Ainda de acordo com o processo, o advogado da empresa que venceu a arbitragem teve a chance de discutir com seu cliente sobre o risco de nulidade para, só então, serem estipulados os prazos do procedimento arbitral. A Inespi não só foi mantida no procedimento como constou na ata de audiência que ela havia sido intimada — o que, apontou o voto, demonstrou não ser verdadeiro.

A quebra da imparcialidade também ficou evidente para o desembargador em uma tratativa heterodoxa: "Em outro trecho da audiência degravada, os árbitros conversam com o advogado da requerente a respeito de seus honorários e combinam que o pagamento destes, assim como demais despesas, já seria assumido pela requerente em razão do temor de que a outra parte não viesse a pagar. A arbitragem estava ainda se iniciando e logo na abertura já houve essa negociação entre apenas uma das partes, na ausência da outra, sem ao menos aguardar se haveria inadimplemento por parte de uma das requeridas, para que, aí sim, a outra fosse responsabilizada pelo pagamento em razão da solidariedade prevista no regulamento do 'CBMA'".

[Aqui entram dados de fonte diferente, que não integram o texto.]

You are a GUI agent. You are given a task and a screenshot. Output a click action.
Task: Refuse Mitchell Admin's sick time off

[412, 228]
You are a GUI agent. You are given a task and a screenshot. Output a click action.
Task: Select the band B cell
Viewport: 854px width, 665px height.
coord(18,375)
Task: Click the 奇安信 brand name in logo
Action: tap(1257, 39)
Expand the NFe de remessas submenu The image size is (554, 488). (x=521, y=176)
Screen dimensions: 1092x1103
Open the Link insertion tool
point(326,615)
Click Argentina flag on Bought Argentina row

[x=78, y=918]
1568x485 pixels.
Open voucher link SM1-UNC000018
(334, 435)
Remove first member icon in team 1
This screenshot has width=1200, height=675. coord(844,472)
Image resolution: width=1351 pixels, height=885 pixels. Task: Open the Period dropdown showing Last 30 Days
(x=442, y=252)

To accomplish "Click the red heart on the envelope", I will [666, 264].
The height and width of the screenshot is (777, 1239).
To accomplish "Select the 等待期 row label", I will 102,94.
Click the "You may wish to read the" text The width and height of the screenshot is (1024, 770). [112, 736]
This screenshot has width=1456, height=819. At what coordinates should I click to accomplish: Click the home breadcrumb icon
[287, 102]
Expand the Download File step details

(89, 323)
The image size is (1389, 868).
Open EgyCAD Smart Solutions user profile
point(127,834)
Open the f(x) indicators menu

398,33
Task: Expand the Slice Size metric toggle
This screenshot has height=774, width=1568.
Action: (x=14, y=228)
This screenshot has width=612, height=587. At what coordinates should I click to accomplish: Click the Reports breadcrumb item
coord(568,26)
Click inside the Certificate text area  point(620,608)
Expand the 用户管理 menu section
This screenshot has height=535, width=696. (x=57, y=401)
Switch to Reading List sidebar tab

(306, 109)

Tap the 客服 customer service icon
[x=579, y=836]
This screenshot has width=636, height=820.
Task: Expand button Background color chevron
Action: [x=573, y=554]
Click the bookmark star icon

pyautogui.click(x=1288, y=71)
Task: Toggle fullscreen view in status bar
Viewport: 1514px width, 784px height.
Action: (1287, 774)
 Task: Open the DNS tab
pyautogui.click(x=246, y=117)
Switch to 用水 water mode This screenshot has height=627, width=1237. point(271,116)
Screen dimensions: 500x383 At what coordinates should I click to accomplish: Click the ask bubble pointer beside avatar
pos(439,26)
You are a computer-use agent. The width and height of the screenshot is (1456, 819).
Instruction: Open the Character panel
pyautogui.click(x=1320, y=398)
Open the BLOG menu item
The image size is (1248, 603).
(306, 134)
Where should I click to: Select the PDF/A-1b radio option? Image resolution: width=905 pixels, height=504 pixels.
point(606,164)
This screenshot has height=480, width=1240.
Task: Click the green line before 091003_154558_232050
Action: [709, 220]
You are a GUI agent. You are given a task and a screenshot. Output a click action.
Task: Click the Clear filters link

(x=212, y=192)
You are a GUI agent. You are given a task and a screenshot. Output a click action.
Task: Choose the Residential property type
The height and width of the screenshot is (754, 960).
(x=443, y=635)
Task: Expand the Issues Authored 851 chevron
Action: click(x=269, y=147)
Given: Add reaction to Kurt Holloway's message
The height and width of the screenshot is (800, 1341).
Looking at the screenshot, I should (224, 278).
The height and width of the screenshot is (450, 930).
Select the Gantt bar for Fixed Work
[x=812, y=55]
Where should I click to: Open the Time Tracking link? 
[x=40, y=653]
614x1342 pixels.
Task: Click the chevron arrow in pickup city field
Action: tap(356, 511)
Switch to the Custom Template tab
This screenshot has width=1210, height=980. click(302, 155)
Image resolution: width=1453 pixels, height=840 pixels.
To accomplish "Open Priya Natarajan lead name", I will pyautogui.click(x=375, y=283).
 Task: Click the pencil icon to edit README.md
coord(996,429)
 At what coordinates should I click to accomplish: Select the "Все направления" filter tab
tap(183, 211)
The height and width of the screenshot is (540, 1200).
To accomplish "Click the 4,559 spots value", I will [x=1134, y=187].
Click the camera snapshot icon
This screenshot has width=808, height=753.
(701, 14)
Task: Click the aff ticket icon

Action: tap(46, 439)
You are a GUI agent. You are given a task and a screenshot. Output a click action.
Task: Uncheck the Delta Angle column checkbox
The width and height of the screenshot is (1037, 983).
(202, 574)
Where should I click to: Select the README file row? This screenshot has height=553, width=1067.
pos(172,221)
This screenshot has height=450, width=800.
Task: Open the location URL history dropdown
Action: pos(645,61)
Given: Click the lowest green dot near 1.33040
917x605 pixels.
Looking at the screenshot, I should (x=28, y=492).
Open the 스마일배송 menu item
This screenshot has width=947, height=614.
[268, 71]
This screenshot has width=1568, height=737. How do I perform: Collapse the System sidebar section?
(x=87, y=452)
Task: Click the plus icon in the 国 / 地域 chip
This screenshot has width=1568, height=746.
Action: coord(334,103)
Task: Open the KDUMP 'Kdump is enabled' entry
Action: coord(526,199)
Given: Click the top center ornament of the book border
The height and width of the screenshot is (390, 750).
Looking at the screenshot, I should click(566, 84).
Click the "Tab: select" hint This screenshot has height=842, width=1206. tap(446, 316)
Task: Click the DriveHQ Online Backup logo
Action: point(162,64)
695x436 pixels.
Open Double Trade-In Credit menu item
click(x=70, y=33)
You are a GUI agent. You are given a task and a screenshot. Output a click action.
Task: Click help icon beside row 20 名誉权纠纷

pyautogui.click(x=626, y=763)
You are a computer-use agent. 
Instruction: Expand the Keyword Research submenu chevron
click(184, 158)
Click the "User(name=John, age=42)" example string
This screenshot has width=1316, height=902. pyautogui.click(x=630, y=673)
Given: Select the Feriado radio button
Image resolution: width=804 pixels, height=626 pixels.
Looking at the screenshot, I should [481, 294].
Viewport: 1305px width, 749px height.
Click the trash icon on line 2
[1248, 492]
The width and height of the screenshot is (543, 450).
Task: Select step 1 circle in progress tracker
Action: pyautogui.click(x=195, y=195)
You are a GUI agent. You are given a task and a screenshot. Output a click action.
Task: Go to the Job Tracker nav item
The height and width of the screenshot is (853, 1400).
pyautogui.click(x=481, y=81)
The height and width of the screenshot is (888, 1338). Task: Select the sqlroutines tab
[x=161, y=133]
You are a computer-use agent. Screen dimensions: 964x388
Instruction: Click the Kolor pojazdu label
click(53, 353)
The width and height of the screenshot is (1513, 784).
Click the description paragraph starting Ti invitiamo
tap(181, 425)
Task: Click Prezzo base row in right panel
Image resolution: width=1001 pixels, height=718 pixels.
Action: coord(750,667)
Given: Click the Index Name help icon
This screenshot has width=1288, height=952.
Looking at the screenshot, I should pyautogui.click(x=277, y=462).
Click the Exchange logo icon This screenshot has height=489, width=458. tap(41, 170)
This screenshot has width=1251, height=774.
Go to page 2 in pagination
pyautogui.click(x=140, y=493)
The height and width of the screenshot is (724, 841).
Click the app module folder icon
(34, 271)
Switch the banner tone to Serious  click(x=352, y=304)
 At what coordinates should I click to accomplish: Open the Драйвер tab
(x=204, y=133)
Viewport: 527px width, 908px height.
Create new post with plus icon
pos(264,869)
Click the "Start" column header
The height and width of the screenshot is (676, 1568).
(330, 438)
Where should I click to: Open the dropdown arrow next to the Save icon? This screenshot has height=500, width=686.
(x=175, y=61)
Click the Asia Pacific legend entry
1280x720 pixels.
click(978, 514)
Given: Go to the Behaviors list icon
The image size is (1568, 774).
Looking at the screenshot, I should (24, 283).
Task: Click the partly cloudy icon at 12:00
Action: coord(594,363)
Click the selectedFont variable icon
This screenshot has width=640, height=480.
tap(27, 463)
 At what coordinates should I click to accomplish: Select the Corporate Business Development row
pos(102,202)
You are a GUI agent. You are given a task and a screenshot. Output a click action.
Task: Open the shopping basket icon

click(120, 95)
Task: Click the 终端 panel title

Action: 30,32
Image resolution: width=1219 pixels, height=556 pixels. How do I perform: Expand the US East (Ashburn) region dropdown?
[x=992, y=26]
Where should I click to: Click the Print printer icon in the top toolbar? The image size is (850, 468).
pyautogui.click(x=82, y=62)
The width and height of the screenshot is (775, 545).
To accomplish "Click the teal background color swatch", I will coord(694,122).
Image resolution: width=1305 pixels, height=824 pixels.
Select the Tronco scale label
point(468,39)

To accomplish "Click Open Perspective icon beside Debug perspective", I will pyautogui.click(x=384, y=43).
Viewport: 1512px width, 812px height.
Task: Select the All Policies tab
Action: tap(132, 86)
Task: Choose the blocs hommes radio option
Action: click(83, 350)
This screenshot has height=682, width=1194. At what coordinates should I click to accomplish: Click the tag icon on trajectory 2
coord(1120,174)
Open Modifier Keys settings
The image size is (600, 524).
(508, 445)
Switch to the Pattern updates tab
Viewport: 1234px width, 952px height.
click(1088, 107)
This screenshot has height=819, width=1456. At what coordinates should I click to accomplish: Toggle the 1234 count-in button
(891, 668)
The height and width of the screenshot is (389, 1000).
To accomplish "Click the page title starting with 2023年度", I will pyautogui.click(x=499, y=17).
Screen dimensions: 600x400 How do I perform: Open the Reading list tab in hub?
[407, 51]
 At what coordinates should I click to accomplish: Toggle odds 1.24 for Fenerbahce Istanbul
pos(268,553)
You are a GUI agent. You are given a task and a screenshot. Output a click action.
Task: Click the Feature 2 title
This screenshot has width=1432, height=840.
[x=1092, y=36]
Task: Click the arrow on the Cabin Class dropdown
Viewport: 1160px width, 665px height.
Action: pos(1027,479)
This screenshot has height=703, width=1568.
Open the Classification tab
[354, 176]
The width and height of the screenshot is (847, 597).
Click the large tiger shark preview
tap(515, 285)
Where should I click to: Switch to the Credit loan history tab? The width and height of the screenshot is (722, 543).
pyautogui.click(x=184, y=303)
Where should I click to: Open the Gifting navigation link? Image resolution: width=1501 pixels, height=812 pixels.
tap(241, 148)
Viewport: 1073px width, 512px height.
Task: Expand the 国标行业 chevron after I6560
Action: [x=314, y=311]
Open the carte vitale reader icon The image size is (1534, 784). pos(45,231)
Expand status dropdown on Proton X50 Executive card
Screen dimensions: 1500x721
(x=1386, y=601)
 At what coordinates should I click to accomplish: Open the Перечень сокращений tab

Como se não bastasse, Brandão de Carvalho chamou a atenção para o valor da condenação (R$ 30 milhões) imposta à empresa derrotada baseado apenas no cálculo da parte vitoriosa, usando, nas palavras do desembargador, "parâmetros pouco confiáveis e tendenciosos e que são incompatíveis com a realidade econômico-financeira do lugar e do tempo em que teria sido dado causa". Segundo ele, não foi feita uma única diligência para produção de provas, tampouco audiência de instrução ou conciliação — medidas que, ressaltou, poderiam ter sido solicitadas pelos árbitros.

"O que se verifica na arbitragem em questão é um conjunto considerável de situações que evidenciam a leniência com a apelada e tratamento não isonômico dispensado às partes no intuito de proferir, de qualquer forma, a sentença arbitral em prejuízo dos apelantes, atropelando as formalidades essenciais inerentes ao devido processo legal. Por tudo quanto exposto, resta caracterizada a parcialidade do procedimento arbitral e proferimento da sentença, motivo pelo qual decido pela anulação da sentença arbitral", conclui o desembargador, que também viu violação à seda da arbitragem e ao prazo para prolação de sentença.

Em seu voto, seguido pelo colegiado, Brandão de Carvalho apontou que a imparcialidade não é só uma questão de mérito, mas também de ordem pública. "No que tange à arbitragem, a imparcialidade não só é indispensável como deve ser observada de forma ainda mais criteriosa e sob um prisma mais amplo, em função das características próprias desse meio de solução de conflitos e, especialmente, da ausência do princípio do juiz natural, inerente ao procedimento judicial."